## Article
Author Archives: Google AI Blog

RNN-Based Handwriting Recognition in Gboard

Posted by Sandro Feuz and Pedro Gonnet, Senior Software Engineers, Handwriting Team

In 2015 we launched Google Handwriting Input, which enabled users to handwrite text on their Android mobile device as an additional input method for any Android app. In our initial launch, we managed to support 82 languages from French to Gaelic, Chinese to Malayalam. In order to provide a more seamless user experience and remove the need for switching input methods, last year we added support for handwriting recognition in more than 100 languages to Gboard for Android, Google's keyboard for mobile devices.

Since then, progress in machine learning has enabled new model architectures and training methodologies, allowing us to revise our initial approach (which relied on hand-designed heuristics to cut the handwritten input into single characters) and instead build a single machine learning model that operates on the whole input and reduces error rates substantially compared to the old version. We launched those new models for all latin-script based languages in Gboard at the beginning of the year, and have published the paper "Fast Multi-language LSTM-based Online Handwriting Recognition" that explains in more detail the research behind this release. In this post, we give a high-level overview of that work.

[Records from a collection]

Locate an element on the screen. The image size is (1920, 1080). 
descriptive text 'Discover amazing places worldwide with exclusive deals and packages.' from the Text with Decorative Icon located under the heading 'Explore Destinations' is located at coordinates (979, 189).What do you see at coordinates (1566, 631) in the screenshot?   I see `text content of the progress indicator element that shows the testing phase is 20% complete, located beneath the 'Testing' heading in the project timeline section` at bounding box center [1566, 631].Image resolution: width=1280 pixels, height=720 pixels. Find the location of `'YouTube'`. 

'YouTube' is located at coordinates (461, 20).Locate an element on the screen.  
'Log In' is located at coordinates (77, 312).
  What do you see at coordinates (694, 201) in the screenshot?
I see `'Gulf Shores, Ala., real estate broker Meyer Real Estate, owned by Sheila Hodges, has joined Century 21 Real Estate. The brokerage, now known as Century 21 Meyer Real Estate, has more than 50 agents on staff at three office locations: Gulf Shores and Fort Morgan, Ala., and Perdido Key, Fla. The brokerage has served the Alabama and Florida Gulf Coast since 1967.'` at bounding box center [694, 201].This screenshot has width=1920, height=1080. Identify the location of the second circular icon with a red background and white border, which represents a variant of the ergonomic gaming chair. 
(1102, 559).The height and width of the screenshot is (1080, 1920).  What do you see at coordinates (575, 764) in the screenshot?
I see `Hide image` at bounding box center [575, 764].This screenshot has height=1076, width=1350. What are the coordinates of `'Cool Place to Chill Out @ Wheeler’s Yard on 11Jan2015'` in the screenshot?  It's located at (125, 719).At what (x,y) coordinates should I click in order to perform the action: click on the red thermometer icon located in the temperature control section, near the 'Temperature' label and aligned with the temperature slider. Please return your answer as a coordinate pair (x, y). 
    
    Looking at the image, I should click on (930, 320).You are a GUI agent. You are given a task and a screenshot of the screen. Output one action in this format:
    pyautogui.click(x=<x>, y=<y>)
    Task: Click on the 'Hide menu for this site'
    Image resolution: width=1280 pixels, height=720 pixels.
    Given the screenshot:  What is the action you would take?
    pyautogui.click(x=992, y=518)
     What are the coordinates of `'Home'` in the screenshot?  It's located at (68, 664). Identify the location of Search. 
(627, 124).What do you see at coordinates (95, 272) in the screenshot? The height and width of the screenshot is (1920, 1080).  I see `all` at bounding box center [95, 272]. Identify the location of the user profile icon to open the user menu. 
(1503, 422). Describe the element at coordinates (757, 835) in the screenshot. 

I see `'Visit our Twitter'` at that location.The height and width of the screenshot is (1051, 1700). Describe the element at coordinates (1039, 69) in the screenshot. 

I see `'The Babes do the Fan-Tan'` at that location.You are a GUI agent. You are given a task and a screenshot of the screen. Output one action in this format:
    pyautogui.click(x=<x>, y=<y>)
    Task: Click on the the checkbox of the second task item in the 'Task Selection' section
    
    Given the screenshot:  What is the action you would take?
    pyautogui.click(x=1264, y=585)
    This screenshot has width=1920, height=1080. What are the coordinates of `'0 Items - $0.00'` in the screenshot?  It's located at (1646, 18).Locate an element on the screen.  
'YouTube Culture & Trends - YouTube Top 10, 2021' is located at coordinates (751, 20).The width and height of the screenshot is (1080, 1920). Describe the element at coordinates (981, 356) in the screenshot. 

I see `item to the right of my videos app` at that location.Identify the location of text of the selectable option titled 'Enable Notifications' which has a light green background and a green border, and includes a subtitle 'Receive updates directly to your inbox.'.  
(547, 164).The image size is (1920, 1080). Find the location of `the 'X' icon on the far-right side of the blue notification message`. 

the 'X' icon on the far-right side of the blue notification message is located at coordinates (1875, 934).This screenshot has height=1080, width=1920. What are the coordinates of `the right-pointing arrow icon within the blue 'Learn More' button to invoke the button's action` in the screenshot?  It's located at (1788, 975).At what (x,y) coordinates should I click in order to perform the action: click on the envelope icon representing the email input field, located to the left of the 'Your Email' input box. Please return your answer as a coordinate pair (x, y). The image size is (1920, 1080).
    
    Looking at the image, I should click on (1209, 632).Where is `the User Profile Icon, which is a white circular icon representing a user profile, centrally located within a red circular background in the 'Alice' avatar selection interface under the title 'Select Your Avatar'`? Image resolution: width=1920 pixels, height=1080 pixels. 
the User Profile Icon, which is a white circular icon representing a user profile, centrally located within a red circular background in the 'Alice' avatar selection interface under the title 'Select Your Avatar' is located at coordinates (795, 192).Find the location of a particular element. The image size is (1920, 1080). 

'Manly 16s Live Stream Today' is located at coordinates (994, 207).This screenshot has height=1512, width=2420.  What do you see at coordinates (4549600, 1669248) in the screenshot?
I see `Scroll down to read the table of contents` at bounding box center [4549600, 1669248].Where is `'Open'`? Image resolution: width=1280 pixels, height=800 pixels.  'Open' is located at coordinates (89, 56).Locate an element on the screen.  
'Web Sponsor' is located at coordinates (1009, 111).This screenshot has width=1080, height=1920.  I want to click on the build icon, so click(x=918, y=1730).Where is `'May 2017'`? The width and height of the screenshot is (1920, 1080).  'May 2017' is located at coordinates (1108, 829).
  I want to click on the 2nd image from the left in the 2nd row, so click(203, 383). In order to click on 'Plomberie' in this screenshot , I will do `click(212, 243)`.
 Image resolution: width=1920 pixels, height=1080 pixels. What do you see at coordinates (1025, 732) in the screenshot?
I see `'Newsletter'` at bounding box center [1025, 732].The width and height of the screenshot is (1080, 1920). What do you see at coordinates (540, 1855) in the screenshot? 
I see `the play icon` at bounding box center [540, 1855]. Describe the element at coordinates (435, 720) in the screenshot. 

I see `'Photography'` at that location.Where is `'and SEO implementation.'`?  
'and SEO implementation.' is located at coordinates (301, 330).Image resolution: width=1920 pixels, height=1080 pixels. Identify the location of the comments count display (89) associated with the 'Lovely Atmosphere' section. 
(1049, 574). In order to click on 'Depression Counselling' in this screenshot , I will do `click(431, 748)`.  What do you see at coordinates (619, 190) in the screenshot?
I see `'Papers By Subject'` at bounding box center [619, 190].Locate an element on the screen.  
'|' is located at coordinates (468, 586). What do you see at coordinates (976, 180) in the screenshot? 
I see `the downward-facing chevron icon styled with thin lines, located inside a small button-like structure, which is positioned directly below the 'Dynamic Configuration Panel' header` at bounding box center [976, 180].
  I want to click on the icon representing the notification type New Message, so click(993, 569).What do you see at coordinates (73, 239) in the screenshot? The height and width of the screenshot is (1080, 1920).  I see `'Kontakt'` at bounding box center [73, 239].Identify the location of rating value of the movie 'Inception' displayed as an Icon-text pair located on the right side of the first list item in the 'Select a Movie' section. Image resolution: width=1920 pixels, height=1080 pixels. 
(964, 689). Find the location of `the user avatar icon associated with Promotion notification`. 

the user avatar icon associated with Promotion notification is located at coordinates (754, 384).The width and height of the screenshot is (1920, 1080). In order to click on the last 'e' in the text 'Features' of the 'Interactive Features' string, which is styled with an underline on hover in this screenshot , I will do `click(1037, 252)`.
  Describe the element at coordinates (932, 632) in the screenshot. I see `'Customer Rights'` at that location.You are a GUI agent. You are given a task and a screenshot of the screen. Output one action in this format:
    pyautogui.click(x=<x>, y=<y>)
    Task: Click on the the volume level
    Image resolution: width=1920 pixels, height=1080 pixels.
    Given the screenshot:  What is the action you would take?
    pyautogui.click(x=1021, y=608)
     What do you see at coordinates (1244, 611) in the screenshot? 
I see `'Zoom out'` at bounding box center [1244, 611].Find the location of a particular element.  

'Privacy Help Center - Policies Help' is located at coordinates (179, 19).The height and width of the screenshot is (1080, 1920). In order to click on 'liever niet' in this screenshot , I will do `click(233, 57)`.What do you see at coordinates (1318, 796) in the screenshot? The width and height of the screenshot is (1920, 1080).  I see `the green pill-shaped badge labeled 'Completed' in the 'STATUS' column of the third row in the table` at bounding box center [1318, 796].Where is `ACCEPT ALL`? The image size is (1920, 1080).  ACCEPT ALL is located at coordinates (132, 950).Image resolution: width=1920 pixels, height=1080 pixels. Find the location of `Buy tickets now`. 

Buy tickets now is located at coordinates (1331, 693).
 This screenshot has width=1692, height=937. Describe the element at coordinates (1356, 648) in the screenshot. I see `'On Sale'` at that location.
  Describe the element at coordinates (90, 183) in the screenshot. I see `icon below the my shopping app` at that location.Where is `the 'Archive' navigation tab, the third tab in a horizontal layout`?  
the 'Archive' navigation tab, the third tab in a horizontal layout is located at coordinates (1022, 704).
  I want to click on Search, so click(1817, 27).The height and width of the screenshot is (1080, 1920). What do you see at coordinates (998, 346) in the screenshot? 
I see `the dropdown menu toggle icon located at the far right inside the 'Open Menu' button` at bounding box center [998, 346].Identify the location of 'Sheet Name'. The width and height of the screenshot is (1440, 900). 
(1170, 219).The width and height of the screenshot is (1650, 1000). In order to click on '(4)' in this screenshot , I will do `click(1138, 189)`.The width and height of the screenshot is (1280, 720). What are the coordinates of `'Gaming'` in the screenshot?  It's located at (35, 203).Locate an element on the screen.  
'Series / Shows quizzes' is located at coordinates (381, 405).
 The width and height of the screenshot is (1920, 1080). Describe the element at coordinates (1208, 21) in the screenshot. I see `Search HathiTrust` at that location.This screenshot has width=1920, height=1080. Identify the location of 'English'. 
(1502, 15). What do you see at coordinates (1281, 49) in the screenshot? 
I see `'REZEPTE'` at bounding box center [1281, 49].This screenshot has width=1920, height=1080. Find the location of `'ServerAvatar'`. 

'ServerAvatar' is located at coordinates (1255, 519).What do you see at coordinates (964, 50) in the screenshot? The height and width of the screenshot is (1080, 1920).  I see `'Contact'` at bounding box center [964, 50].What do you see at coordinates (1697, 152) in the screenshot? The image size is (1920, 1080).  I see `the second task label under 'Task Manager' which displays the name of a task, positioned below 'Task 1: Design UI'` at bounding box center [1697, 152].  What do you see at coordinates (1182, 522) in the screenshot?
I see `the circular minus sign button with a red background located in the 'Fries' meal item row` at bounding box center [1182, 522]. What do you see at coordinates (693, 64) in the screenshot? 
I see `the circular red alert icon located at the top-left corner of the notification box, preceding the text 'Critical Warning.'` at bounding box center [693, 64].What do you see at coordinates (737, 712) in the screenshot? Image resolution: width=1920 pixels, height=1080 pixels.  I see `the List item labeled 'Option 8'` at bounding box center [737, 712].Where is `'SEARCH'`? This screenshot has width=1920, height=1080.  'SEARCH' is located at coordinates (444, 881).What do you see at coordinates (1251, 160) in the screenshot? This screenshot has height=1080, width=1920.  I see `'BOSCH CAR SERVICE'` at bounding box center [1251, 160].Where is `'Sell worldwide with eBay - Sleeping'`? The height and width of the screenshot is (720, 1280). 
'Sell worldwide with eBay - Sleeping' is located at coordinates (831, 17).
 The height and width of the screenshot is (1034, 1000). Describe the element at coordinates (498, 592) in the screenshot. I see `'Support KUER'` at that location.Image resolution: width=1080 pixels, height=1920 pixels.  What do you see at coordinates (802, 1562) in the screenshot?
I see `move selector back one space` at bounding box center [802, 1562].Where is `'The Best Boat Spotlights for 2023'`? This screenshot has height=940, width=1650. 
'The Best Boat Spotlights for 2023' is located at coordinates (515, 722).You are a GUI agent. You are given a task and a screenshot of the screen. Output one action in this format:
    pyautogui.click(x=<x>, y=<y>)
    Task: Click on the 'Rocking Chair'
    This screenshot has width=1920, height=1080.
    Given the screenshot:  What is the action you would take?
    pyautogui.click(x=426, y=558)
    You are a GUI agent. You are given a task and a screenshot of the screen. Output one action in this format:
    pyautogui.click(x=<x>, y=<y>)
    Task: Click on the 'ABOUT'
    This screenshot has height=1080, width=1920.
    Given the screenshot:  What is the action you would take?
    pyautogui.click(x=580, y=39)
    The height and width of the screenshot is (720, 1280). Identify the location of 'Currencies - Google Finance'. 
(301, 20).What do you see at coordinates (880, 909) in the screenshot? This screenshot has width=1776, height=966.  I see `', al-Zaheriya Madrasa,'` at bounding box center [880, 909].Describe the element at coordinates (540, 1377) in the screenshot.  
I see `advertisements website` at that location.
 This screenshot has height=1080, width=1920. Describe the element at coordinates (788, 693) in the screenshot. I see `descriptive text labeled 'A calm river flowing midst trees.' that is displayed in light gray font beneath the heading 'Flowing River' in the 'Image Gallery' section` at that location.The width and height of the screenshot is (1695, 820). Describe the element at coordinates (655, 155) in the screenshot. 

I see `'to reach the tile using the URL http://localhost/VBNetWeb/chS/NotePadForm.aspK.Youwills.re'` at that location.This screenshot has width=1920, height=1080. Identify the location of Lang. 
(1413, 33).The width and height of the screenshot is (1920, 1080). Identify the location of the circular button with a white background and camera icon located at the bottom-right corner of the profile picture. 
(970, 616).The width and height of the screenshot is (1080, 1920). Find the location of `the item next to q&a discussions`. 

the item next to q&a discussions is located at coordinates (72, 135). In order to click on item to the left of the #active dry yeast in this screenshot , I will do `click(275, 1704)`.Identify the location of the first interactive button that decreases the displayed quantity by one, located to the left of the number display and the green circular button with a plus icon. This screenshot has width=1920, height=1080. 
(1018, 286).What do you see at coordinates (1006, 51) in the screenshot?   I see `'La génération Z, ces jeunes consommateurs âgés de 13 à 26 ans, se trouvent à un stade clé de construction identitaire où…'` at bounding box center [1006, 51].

## Task statement
Reproduce the Gboard handwriting post word for word, everything from "Author Archives: Google" down to "for mobile devices.".

## Exercise answer
Author Archives: Google AI Blog

RNN-Based Handwriting Recognition in Gboard

Posted by Sandro Feuz and Pedro Gonnet, Senior Software Engineers, Handwriting Team

In 2015 we launched Google Handwriting Input, which enabled users to handwrite text on their Android mobile device as an additional input method for any Android app. In our initial launch, we managed to support 82 languages from French to Gaelic, Chinese to Malayalam. In order to provide a more seamless user experience and remove the need for switching input methods, last year we added support for handwriting recognition in more than 100 languages to Gboard for Android, Google's keyboard for mobile devices.